# Ink fading after one wash(fustrating)



## Gchild735 (May 25, 2015)

Ive been trying to print a high detailed one color design for months through different printers and no matter if its with plastisol, dtg, or discharge ink it fades after one wash. We are using white Alstyle shirts that are 100% cotton. The first printer promised us no fading with their DTG printer and the shirts faded after one wash. Then we went to another DTG printer and same thing happened. We found a closer printer and tried the design with plastisol ink and discharge and still got the same fading result, we even tried using canvas tees. The owner of the shop keeps saying they don't know why the ink is fading and hasn't been able to fix the issue.
Do you guys have any tips on what the issue could be.


----------



## Decal_Designs (Jul 4, 2005)

I would have said it was a curing issue, but the fact that you have tried different methods and different people to print the work, I wouldn't believe they all failed to cure them correctly. I think we need pictures of the faded items. I'm hoping you took a before wash and after wash of each test.


----------



## Gchild735 (May 25, 2015)

Out of all the inks, plastisol held up the best. I don't know if im expecting more than whats optimal through screen printing but after one wash you can clearly see white fabric poking up through the black ink. Does it matter what color the tee is when it comes to printing with plastisol?
Would you like to see pictures?


----------



## LoneWolf2 (Aug 10, 2007)

Definitely need some pictures to see.
Also, the fading you are seeing could possibly just be the fibers from the fabric poking up through the ink after washing it (which the manner that you wash them in could have an impact on it as well).


----------



## Decal_Designs (Jul 4, 2005)

Oh OK.
What you are experiencing is fibrillation.
Here is a link to an article about it, and even though I think the article is too long, it has some good information in it about your fibrillation problem.

How To... Eliminate Fibrillation | Printwear


----------



## Gchild735 (May 25, 2015)

I have attached 2 pictures of the before and after on a white tee using plastisol and one more on a red tee after a wash using discharge.


----------



## FullSpectrumSeps (Aug 2, 2012)

This is really quite common.

With DTG and Transfer it is always really a thin layer of ink on top, so those wash out very quickly.

With screenprint plastisol you can get a thicker deposit of ink to lay onto and also to penetrate into the fabric... but this requires the printer to pay attention to mesh counts and making sure the ink passes through into the fabric as well as that it all cures.

You may want to tell them up front that you are not looking for a thin layer of ink but for a lot of ink to go through and perhaps make sure they print-flash-print the same screen or print it twice, etc... 

You're talking about fighting two variables... and the reason a lot of the waterbased and discharge inks are used to keep a softer feel while still getting the ink all the way through the fabric. (although you would not need black to discharge, but waterbased that can hold up to repeated washes as well as penetrating the fabric..) Also dye-sublimation can work where the inks absorb into the fabric and recolor it. 

Plastisol will be adhered to the surfaces of the fibers and unless you get a thick layer that also mixes in with the weave of the fabric and cures right, it can come apart later and the fibrillation or pilling of the fabric can come through.
§
#### [What needs to be done]
Rewrite the part of the forum thread starting at "Out of all the" and ending at "pictures to see.", changing "plastisol" to "discharge".

#### [Given material]
§
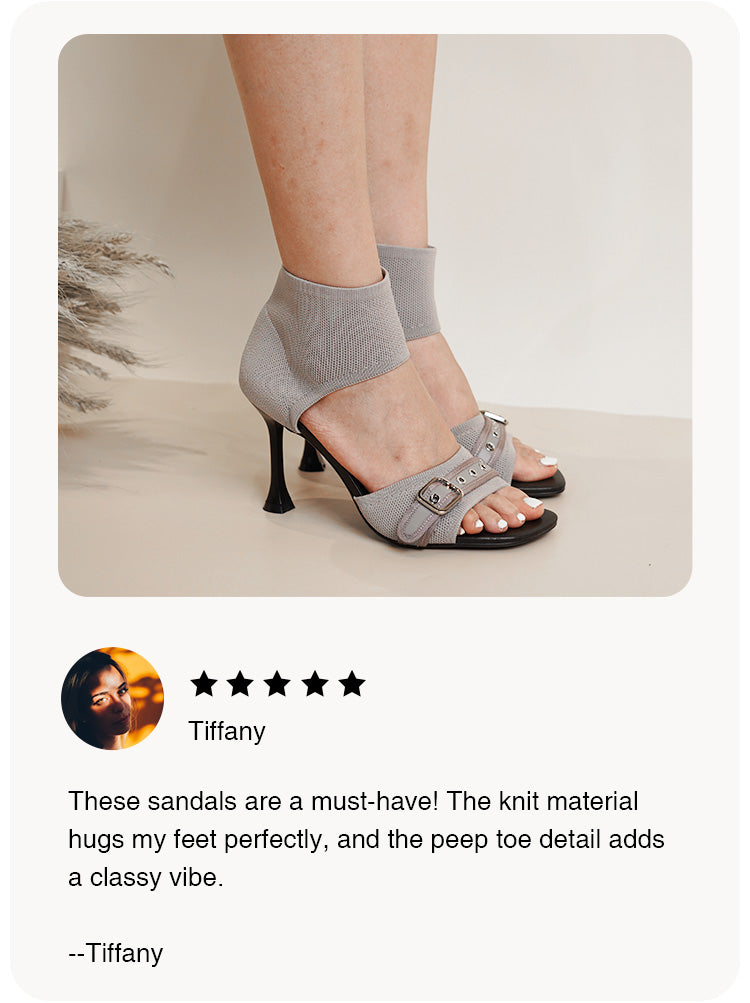Open Tiffany's round profile avatar
The image size is (750, 1003).
[113, 698]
§
#### [Result for this task]
Out of all the inks, discharge held up the best. I don't know if im expecting more than whats optimal through screen printing but after one wash you can clearly see white fabric poking up through the black ink. Does it matter what color the tee is when it comes to printing with discharge?
Would you like to see pictures?


----------



## LoneWolf2 (Aug 10, 2007)

Definitely need some pictures to see.